** Opening Data supplied block **
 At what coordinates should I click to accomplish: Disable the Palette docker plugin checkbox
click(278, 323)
** Closing Data supplied block **
** Opening Data supplied block **
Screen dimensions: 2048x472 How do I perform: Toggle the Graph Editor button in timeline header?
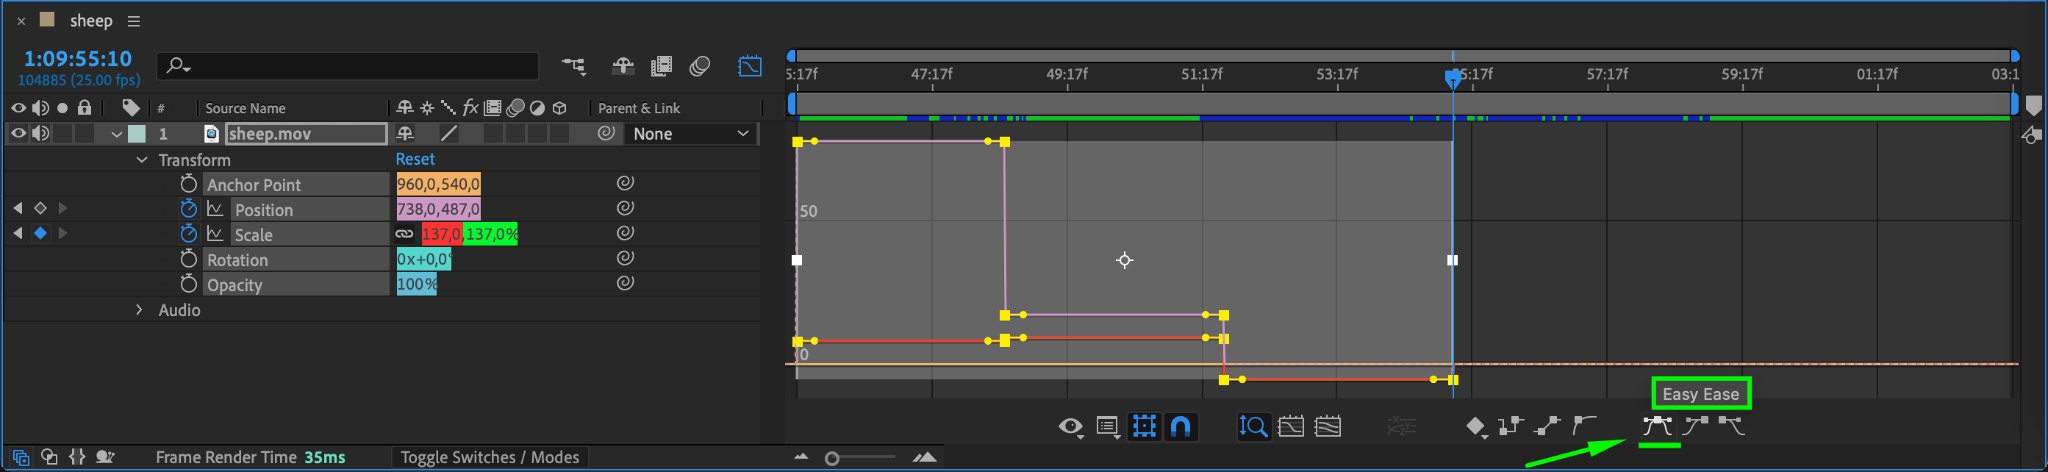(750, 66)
** Closing Data supplied block **
** Opening Data supplied block **
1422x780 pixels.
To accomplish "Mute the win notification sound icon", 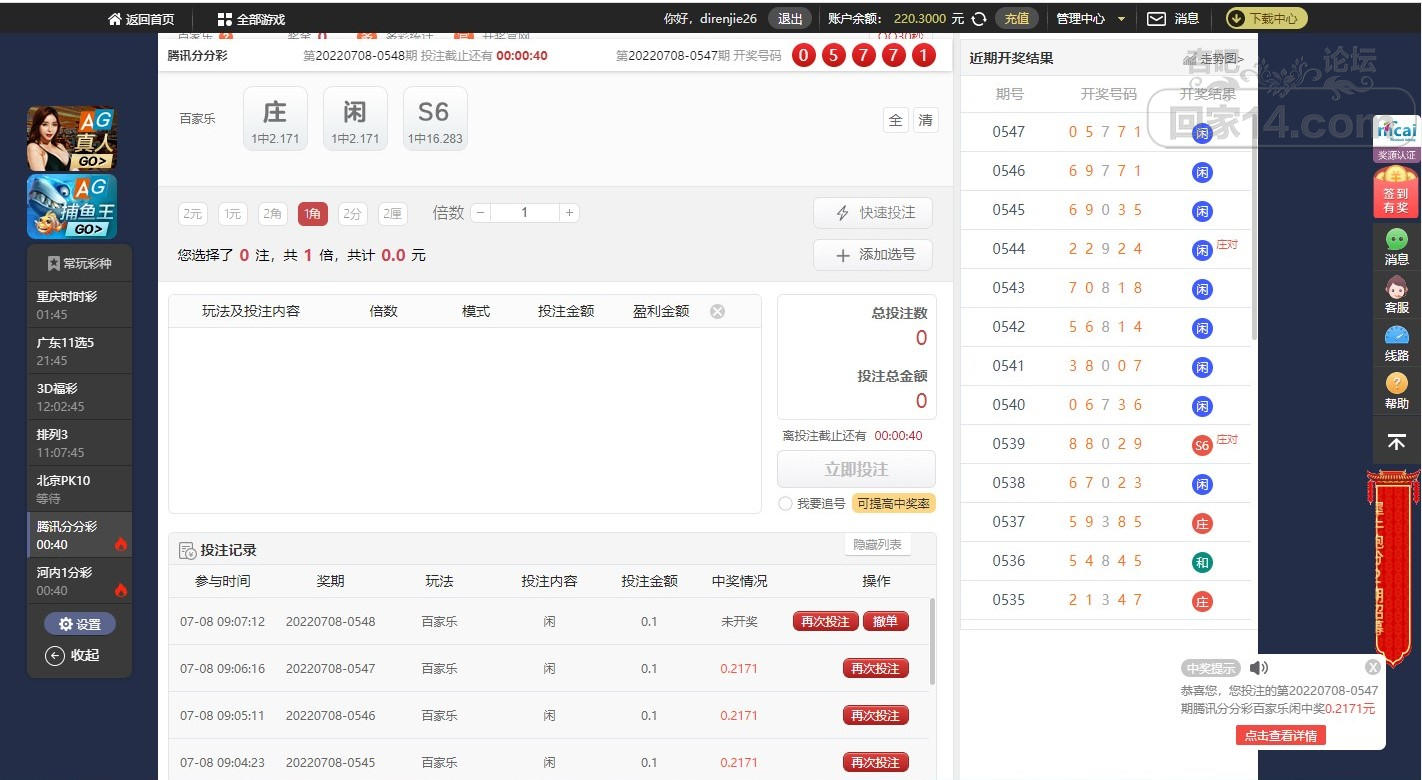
** Closing Data supplied block **
### What the task asks
Everything from the line above that contains "1422x780 pixels." down to the line that contains "the win notification" must be reproduced exactly, both ends included. Omit the pictures.

### Response
1422x780 pixels.
To accomplish "Mute the win notification sound icon", 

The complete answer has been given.